В ход идёт привычная схема: шлём запросы на /wp-admin/admin-ajax.php, создаём нового админа с ником вроде arudikadis, заливаем backdoor под названием tijtewmg.php — и затем хозяин сайта узнаёт о проблеме только когда у него на главной внезапно появляется казино или фейковая антивирусная панель.

С некоторых атак тусят IP-адреса из очевидной географии — от 185.125.50.59 до 116.234.108.143. На взломанных серверах находят универсальные PHP-шеллы типа xL.php, .a.php или simple.php, которые умеют всё: шарить каталоги, править права, удалять файлы, распаковывать ZIP и запускать фейерверки на стороне атакующего. Некоторые даже подтягивают .htaccess с внешнего сервера racoonlab.top, чтобы не мешали никакие ограничительные правила.

Но это был только первый акт спектакля — второй идёт ещё грязнее.

Сторона ICTBroadcast получила свою порцию боли: CVE-2025-2611, критическая уязвимость, начала использоваться для доставки нового ботнета Frost. Да, всё правильно — ботнет с названием Frost, который и DDoS умеет, и сам размножается через пачку эксплойтов.

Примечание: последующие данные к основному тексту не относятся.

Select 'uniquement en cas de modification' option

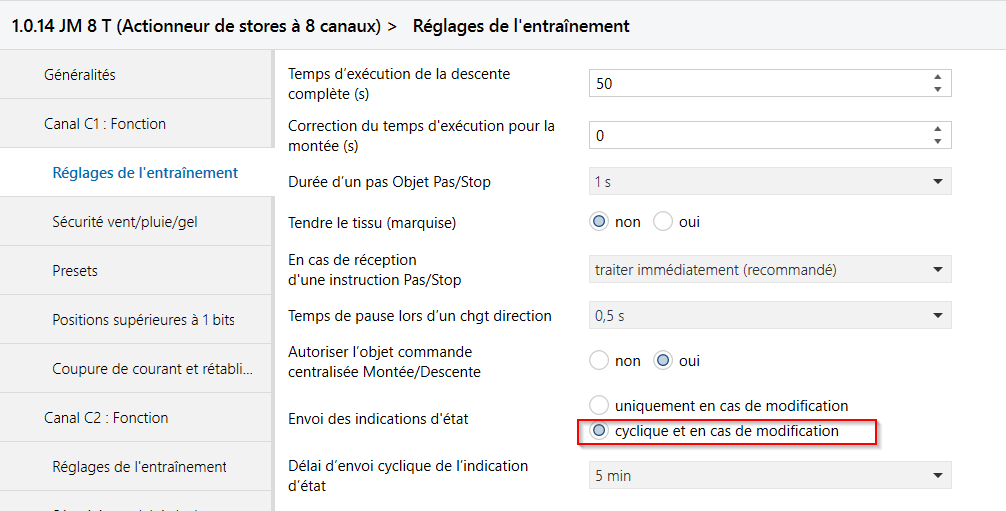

Frost — не тупой сканер-школьник. Он сначала проверяет, действительно ли сервер уязвим, а только потом бьёт. Например, эксплойт для CVE-2025-1610 он запускает только если сервер отвечает сначала cookie user=(null), а затем – user=admin. Нет сигнатуры — нет атаки.

Бинарник скачивается в нескольких архитектурных версиях, каждая запускается по очереди, потом следы затираются. Работает тихо, чисто, без лишнего шума — явно не массовка, а точечный акцент. VulnCheck оценивают, что в интернете всего около 10 000 потенциальных жертв — значит, оператор маленький, но зубастый.

И cherry on top — ICTBroadcast-эксплойта в самом ботнет-бинарнике нет. То есть Frost — это лишь видимая часть айсберга, а эксплойты шлёт какая-то другая часть инфраструктуры, тоже под контролем операторов.

В итоге перед нами — двойной хит сезона: WordPress-плагин, который открывает дверь без стука, и ботнет Frost, который вежливо проверяет табличку «не входить» и заходит только если она написана нужным шрифтом. Интернет снова превращается в арену, где каждый забытый апдейт — приглашение на шоу.

Большинство атак уже в дикой природе, так что если у вас WordPress + Sneeit или устаревший ICTBroadcast — ставьте патчи, проверьте логи и готовьтесь выметать следы незваных гостей.